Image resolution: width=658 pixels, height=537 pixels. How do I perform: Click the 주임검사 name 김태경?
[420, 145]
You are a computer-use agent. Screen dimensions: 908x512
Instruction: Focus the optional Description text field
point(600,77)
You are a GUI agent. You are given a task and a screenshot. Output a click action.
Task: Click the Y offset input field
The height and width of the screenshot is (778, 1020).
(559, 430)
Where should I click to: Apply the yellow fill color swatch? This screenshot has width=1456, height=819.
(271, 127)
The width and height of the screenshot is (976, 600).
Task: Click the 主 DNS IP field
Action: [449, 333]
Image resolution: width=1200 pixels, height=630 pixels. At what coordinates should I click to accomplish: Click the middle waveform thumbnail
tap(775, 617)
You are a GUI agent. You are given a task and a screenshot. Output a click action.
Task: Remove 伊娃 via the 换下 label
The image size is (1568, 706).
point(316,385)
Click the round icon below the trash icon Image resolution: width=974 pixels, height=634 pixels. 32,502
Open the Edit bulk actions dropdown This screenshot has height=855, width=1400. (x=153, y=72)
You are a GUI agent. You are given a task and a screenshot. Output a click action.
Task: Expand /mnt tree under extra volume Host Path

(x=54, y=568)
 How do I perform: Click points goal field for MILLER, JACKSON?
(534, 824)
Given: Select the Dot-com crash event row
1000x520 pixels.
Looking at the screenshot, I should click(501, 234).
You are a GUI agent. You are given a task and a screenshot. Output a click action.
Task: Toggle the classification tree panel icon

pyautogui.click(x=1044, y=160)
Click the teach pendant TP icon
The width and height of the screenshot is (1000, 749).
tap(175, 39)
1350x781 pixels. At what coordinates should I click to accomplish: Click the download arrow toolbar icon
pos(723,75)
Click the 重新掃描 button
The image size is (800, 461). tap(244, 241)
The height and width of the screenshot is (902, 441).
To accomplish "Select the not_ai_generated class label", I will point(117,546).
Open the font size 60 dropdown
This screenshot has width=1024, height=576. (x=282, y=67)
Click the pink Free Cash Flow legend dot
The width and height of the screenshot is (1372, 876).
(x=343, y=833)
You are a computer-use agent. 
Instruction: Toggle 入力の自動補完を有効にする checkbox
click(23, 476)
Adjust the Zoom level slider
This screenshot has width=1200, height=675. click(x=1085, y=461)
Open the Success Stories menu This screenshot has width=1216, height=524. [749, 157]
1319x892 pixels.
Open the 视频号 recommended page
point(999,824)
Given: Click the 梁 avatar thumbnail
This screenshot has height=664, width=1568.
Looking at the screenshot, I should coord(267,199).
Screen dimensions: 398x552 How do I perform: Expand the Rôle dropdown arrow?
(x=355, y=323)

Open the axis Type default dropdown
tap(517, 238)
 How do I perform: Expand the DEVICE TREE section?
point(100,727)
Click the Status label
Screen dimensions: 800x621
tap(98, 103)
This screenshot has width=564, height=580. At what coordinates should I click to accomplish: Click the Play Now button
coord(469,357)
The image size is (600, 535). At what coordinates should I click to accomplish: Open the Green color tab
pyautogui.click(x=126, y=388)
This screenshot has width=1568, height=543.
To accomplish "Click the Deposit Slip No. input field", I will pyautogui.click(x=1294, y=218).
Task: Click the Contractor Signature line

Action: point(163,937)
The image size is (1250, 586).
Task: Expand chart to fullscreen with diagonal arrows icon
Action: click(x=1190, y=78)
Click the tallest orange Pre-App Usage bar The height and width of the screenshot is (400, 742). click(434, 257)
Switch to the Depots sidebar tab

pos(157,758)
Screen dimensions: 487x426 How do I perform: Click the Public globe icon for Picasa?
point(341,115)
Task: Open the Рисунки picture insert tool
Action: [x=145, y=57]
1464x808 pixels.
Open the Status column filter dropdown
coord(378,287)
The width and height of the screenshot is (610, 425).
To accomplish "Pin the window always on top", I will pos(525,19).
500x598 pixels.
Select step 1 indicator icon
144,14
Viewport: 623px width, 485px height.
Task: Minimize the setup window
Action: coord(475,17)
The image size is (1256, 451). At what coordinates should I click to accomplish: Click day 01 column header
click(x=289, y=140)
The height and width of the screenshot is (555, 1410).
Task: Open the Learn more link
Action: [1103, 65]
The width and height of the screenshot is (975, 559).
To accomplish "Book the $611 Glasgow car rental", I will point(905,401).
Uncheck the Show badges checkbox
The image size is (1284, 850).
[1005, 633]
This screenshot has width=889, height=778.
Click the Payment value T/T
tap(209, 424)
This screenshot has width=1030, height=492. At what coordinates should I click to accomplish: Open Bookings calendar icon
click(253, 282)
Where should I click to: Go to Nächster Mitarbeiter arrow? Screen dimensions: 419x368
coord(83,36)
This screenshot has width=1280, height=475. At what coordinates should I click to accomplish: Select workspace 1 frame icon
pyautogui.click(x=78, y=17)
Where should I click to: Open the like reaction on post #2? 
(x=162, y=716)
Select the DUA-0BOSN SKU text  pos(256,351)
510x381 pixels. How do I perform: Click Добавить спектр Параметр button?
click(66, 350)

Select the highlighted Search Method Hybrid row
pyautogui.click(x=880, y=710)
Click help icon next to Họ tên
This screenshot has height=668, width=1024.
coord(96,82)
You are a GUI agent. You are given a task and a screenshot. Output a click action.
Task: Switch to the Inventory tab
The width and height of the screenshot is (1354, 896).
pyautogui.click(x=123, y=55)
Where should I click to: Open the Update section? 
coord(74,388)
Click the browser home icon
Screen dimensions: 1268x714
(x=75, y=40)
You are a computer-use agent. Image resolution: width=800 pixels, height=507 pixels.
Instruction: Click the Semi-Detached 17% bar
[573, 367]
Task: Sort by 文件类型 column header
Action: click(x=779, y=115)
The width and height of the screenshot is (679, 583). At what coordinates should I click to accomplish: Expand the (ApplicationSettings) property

============

◆ **About this task**
Within the data above, filter for lines containing the word "label" and copy each one.

◆ **Answer for the task**
Task: Remove 伊娃 via the 换下 label
To accomplish "Select the not_ai_generated class label", I will point(117,546).
Click the Status label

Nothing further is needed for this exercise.